Russian security researchers said they have discovered a new cyber-espionage group with links to Ukraine that has been operating since at least January of this year.

They named the group PhantomCore and labeled the attackers’ previously undescribed remote access malware as PhantomRAT.

During the attacks on unnamed Russian companies, the hackers exploited a known vulnerability in the Windows file archiver tool WinRAR, according to the Moscow-based cybersecurity company F.A.C.C.T.

Identified as CVE-2023-38831, the bug was previously exploited by state-controlled hackers connected to Russia and China in early 2023 before being patched.

The tactics used by PhantomCore differed from previous attacks exploiting this vulnerability, according to F.A.C.C.T. For example, the hackers executed malicious code through the exploitation of a specially crafted RAR archive, instead of a ZIP file as previously observed, the researchers said.

To deliver PhantomRAT into victims’ systems, the hackers used phishing emails containing a PDF file disguised as a contract, along with an attached RAR archive protected by a password sent within the email. PDF files are a common lure in cyberespionage campaigns.

An executable file in the archive only launched when the PDF file was opened by a user with a WinRAR version earlier than 6.23. 

During the final stages of the attack, the vulnerable systems were infected with PhantomRAT, which is capable of downloading files from a command and control (C2) server and uploading files from a compromised host to the hackers' controlled server, the researchers said.

The information that hackers could obtain during the campaign included the host name, user name, local IP address, and version of the operating system. Typically, this information can help hackers conduct further attacks.

During the analysis, the researchers also found three test samples of PhantomRAT, which, according to F.A.C.C.T., were uploaded from Ukraine.
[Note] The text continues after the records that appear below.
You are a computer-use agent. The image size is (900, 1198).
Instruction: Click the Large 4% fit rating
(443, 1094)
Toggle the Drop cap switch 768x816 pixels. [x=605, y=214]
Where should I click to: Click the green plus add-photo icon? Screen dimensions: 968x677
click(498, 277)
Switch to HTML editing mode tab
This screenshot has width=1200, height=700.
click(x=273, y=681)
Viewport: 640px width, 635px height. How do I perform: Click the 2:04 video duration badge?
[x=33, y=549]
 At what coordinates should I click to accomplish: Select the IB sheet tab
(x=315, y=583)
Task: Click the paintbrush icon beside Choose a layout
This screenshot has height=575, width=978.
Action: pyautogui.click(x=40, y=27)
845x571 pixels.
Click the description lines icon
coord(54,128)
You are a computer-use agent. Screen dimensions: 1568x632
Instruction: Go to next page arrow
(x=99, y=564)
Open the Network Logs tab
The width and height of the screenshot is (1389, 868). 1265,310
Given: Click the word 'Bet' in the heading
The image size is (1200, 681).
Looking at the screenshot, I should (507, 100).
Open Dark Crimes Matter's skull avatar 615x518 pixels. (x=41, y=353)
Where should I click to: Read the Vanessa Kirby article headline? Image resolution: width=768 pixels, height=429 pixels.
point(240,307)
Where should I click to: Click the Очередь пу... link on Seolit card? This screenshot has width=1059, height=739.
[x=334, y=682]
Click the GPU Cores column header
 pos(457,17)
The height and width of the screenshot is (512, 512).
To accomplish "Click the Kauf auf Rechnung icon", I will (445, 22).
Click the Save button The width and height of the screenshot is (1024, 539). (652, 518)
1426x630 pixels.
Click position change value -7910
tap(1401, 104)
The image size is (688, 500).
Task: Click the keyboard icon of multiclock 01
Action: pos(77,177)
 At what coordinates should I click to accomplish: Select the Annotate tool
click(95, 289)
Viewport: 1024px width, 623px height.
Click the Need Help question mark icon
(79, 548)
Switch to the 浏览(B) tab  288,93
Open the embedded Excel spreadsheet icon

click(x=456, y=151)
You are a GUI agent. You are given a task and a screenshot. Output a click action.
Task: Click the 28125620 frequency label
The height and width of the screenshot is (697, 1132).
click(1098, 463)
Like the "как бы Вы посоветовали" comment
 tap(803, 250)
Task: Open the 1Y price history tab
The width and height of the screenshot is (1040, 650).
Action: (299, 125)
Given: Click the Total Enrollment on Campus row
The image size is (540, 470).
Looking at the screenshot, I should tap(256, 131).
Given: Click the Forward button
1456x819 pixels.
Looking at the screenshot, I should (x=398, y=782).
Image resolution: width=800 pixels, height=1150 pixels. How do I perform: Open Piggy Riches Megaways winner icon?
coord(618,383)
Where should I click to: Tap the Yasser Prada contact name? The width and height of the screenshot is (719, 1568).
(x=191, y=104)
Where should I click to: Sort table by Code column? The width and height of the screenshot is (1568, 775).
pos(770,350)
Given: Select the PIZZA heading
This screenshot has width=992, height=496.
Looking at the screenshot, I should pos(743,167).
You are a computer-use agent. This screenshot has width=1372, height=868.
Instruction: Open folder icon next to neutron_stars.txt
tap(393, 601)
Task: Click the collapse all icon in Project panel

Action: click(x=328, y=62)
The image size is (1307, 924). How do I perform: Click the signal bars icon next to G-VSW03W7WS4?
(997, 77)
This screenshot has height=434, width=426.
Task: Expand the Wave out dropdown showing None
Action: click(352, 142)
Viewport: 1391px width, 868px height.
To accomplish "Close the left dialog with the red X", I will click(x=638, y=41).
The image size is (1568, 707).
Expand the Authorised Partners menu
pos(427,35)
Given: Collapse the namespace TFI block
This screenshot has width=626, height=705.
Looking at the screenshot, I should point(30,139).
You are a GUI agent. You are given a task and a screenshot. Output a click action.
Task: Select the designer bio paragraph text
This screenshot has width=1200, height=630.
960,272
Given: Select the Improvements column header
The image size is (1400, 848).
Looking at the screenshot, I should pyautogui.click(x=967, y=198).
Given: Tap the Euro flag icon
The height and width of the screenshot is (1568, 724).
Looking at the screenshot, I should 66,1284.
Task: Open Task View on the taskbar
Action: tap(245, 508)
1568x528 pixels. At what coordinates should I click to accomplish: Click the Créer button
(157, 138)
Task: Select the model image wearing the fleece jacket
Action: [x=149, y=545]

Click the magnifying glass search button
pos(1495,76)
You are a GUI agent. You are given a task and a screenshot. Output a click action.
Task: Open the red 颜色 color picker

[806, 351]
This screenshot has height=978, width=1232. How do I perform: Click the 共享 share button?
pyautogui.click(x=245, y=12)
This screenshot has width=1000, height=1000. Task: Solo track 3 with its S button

“We can state with a moderate level of confidence that the attackers conducting these attacks may be located within the territory of Ukraine,” researchers said.

Independent review

The attribution of PhantomCore’s campaign to Ukraine couldn’t be verified. Given that the majority of Western cyber companies left Russia when it invaded Ukraine, they have limited visibility inside Russian networks. Recorded Future News asked several companies to review F.A.C.C.T.’s research.

Researchers at Check Point said they looked into the report and the vulnerability in question, and can confirm that the malware is operational as described.

All systems running WinRAR versions earlier than 6.23 are vulnerable, Check Point said. However, the researchers noted that the specific sample inside the archive is designed only for 64-bit systems — processing power typically found in newer Windows machines. It is possible that in other attacks, the payload could be different, potentially affecting both 32-bit and 64-bit systems if desired by the attacker, Check Point said.

Microsoft’s director of threat intelligence strategy, Sherrod DeGrippo, said that the company has not previously observed the specific activity that F.A.C.C.T. has attributed to this group.

However, Microsoft and other companies are familiar with the widespread exploitation of CVE-2023-38831, including by cybercriminals and state-sponsored actors.

For example, Group-IB initially identified the vulnerability after it was abused by unknown cybercriminals targeting traders. Google then reported on Russia-linked attackers exploiting it while targeting the energy sector using malicious ZIP files containing a commercially available infostealer. Google also observed another Russian state-backed group exploiting the vulnerability against users in Ukraine, DeGrippo said.

DeGrippo also disputed one of F.A.C.C.T.’s assertions about how PhantomRAT is delivered.

“Regarding PhantomCore’s use of RAR archives instead of ZIP files in the threat actor’s attack chain, this technique has been previously observed,” DeGrippo added. For example, the group Microsoft tracks as Forest Blizzard targeted organizations globally using lures in a RAR archive exploiting the CVE-2023-38831 vulnerability. 

Researchers at Cloud Security Alliance have also observed threat actors tracked as DarkPink using RAR archive files.